The focus of the host nation is on the infrastructure. For any host country, functional infrastructure plays a vital role in attracting FDIs. When the infrastructure is poor, investors consider the leaders of the country as not being development-oriented. This can compel investors to avert their investments from that country (Peng, 2009). Reforms in the financial sector are important for a host country. A country’s financial outlook is improved by prudential reforms whose role is to regulate interest rates, money supply, price stability and taxation. When the economy improves, investors are attracted because they are assured high profitability potential for their investments.

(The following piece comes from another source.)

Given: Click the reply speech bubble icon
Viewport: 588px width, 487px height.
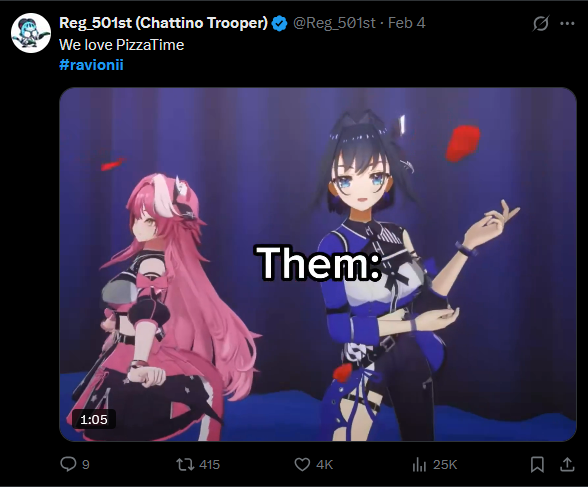Looking at the screenshot, I should (x=68, y=464).
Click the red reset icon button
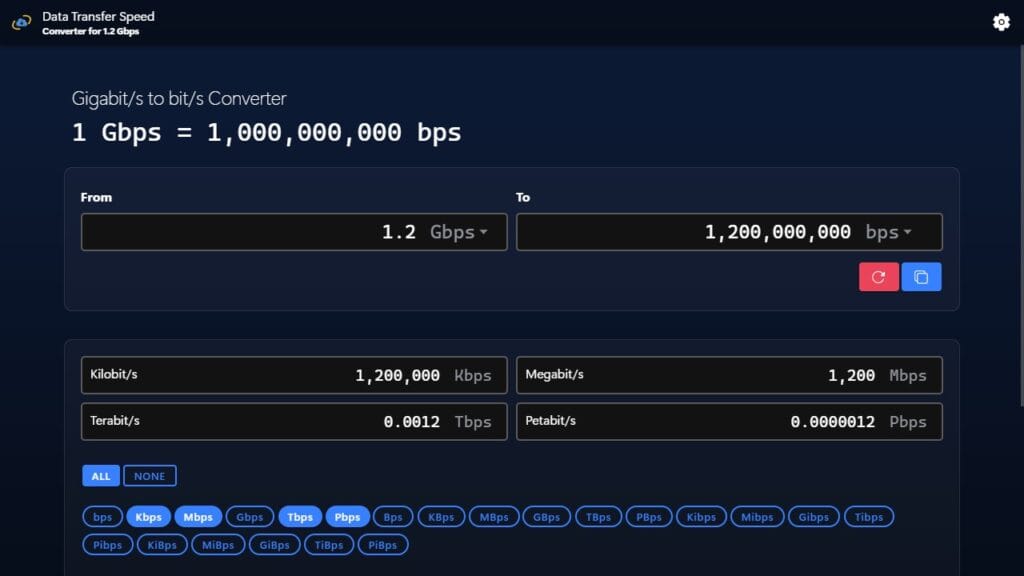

Additionally, tariff reforms for imports should have regulations in a host country so that the state can enjoy a balanced payment trade. In addition, state and central clearances’ transparency is important in ensuring that investors get returns after investing in a host country. Security and peace are also important issues that should be ensured by the host nation. This averts the fear that investors might have (Baek & Qian, n.d). Finally, friendliness of the state to investors is a very important factor that should be considered by a host nation in its efforts to attract more foreign direct investments.

Major Concerns for the Sender Country

The major issue that a sender country is concerned about is companies’ financial status. In case companies have a financial status that does not allow them to operate within foreign nations, they make plans to provide more funding so that the companies can meet the set FDI proposals. A feasibility study is conducted by a sender company before making any investment move in a foreign state. The study results are used as the basis of making the decision on whether investment moves should be made in a foreign country (Froot, 2008). In addition, labor force issue is also a concern that sender countries face. Before undertaking the investment, an assessment of technical capacity of the host country is done. The sender country strives to ensure that there are individuals who understand the proposal for FDI properly and that their contributions will improve relations with a host country and profit margins.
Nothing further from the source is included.